◆ Records shown ◆

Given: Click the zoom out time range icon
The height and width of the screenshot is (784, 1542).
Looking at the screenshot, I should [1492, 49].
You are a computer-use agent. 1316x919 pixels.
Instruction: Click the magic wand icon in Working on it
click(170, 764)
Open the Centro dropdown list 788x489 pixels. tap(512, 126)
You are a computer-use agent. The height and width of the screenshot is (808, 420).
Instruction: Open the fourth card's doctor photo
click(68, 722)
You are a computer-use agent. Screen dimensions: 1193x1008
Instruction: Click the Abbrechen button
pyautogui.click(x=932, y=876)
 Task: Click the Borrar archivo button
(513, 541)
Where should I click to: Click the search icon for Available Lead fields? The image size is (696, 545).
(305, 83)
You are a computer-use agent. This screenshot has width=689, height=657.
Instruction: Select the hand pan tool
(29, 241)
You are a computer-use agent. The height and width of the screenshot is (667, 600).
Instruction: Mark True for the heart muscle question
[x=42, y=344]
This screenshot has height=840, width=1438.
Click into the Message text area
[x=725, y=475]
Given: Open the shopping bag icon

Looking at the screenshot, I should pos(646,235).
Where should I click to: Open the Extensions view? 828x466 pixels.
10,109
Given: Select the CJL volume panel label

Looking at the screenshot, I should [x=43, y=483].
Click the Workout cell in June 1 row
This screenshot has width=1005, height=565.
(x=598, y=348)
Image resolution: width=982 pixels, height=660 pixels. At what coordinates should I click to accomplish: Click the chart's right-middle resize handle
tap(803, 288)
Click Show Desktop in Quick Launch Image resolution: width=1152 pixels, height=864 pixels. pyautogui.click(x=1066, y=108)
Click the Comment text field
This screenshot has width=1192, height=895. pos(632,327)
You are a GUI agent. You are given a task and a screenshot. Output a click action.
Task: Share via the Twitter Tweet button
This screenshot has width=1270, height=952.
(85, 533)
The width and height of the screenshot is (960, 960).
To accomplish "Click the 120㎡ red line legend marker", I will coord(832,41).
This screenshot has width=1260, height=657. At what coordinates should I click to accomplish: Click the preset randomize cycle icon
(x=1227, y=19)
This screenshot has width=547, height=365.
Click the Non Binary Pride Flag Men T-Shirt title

◆ What is being asked ◆
Return the material above in full, word for word.

◆ Problem solution ◆
Given: Click the zoom out time range icon
The height and width of the screenshot is (784, 1542).
Looking at the screenshot, I should [1492, 49].
You are a computer-use agent. 1316x919 pixels.
Instruction: Click the magic wand icon in Working on it
click(170, 764)
Open the Centro dropdown list 788x489 pixels. tap(512, 126)
You are a computer-use agent. The height and width of the screenshot is (808, 420).
Instruction: Open the fourth card's doctor photo
click(68, 722)
You are a computer-use agent. Screen dimensions: 1193x1008
Instruction: Click the Abbrechen button
pyautogui.click(x=932, y=876)
 Task: Click the Borrar archivo button
(513, 541)
Where should I click to: Click the search icon for Available Lead fields? The image size is (696, 545).
(305, 83)
You are a computer-use agent. This screenshot has width=689, height=657.
Instruction: Select the hand pan tool
(29, 241)
You are a computer-use agent. The height and width of the screenshot is (667, 600).
Instruction: Mark True for the heart muscle question
[x=42, y=344]
This screenshot has height=840, width=1438.
Click into the Message text area
[x=725, y=475]
Given: Open the shopping bag icon

Looking at the screenshot, I should pos(646,235).
Where should I click to: Open the Extensions view? 828x466 pixels.
10,109
Given: Select the CJL volume panel label

Looking at the screenshot, I should [x=43, y=483].
Click the Workout cell in June 1 row
This screenshot has width=1005, height=565.
(x=598, y=348)
Image resolution: width=982 pixels, height=660 pixels. At what coordinates should I click to accomplish: Click the chart's right-middle resize handle
tap(803, 288)
Click Show Desktop in Quick Launch Image resolution: width=1152 pixels, height=864 pixels. pyautogui.click(x=1066, y=108)
Click the Comment text field
This screenshot has width=1192, height=895. pos(632,327)
You are a GUI agent. You are given a task and a screenshot. Output a click action.
Task: Share via the Twitter Tweet button
This screenshot has width=1270, height=952.
(85, 533)
The width and height of the screenshot is (960, 960).
To accomplish "Click the 120㎡ red line legend marker", I will coord(832,41).
This screenshot has width=1260, height=657. At what coordinates should I click to accomplish: Click the preset randomize cycle icon
(x=1227, y=19)
This screenshot has width=547, height=365.
Click the Non Binary Pride Flag Men T-Shirt title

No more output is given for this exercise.